百獣の王ライオンのノーベルが廷臣を招集します。

そこに狐のライネケがいません。狼のイーゼグリムは、ライネケが妻の名誉を傷つけたと訴えます。犬のヴァッカーロース、猫のヒンツェ、兎のランペなど、ライネケにひどい目に合わされた連中が被害者の会を結成します。

ライネケの甥、狸のグリムバートがライネケを弁護しますが、雄鶏のヘニングは、ライネケに惨殺された雌鳥クラッツェフースの屍体を提示し、一気にライネケ告発の動きとなります。
王はライネケを呼び出すことを決定し(中世、宮廷courtは裁判所courtでもありました)、熊のブラウンに使者としてライネケを連れてくるよう命じすのです。

熊の醜態、これって…

ブラウンはライネケの館につきます。でも狡猾なライネケにはかないません。

ライネケは蜂蜜の食べ過ぎで調子が悪い、と言います。「なに? はちみつ???!!!」とざわつく熊。
狐はブラウンを連れて、リュステフィール(という人間)の館の中庭へと赴きます。蜂蜜の魅力に、ブラウンは抵抗できません。

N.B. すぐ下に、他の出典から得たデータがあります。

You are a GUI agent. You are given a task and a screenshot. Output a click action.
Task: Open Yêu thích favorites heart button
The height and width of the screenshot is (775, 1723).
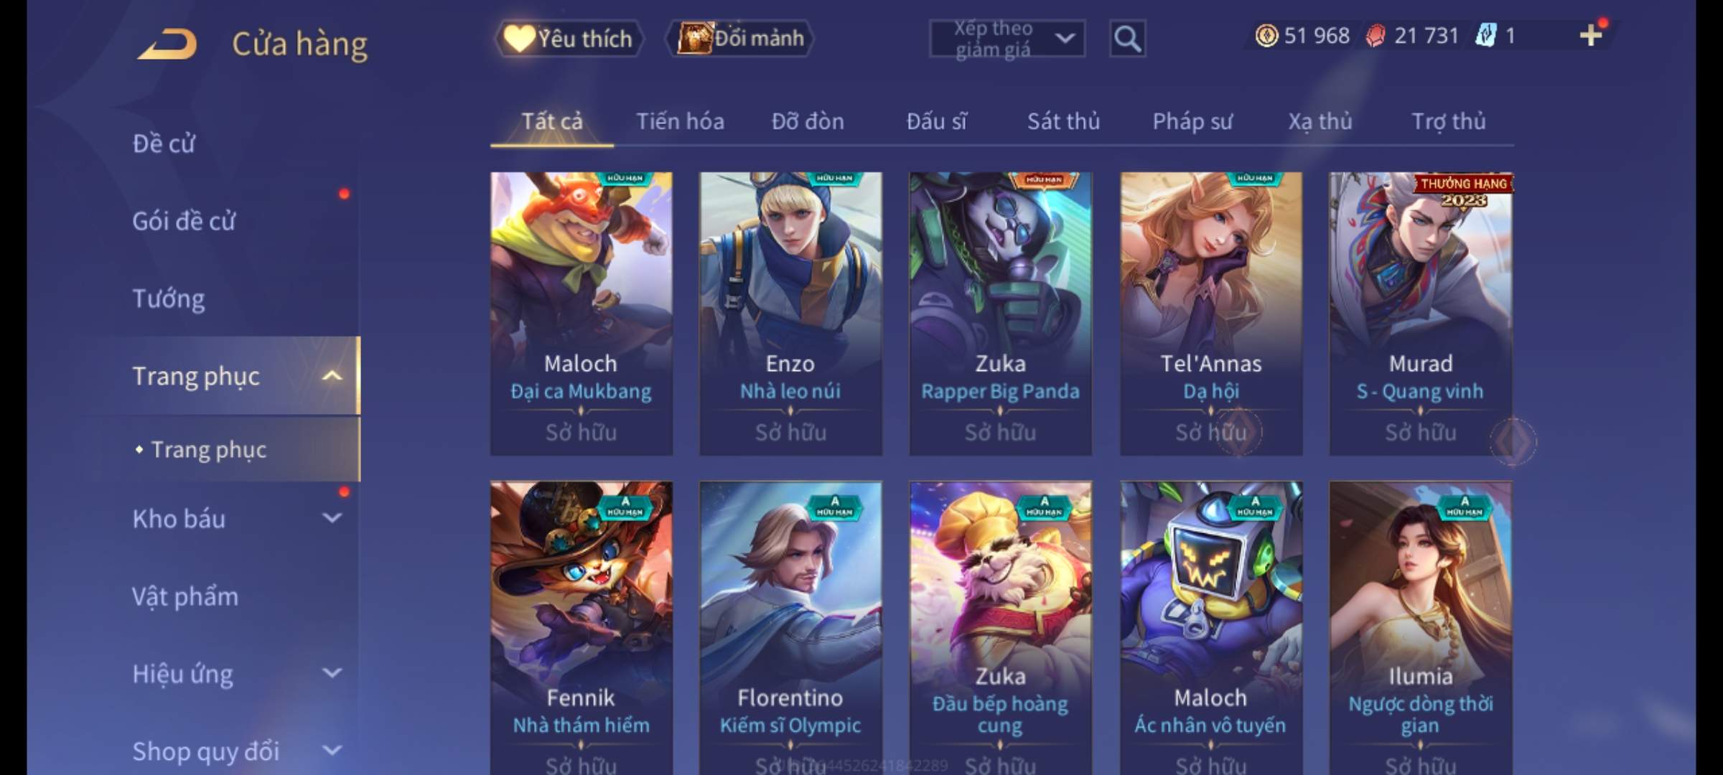[569, 38]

中庭の樫の木に、割りかけの樫の木が横たわっています。楔が2本打ちこんで合って、裂け目が空いています。
ライネケは、その奥に蜂蜜がたっぷり詰まっていると欺き、ブラウンが裂け目に顔を突っこんだときに楔を抜きました。
ブラウンは顔を木に挟まれて抜けなくなり、戻ってきたリュステフィールら人間どもにボコボコにされてしまうのでした。

熊が蜂蜜を求めてなんかにハマってしまうって、まんまプーさんのルーツなんじゃないでしょうか。

中世西洋文学のトポスとしての「狐物語群」

このあとも、動物たちのドタバタは果てしなく続きます。
いったんは宮廷に引きずり出され、死刑を宣告されます。ところが舌先三寸で王を丸めこみ、窮地を逃れたライネケは、さらなる悪行へと突き進むのです。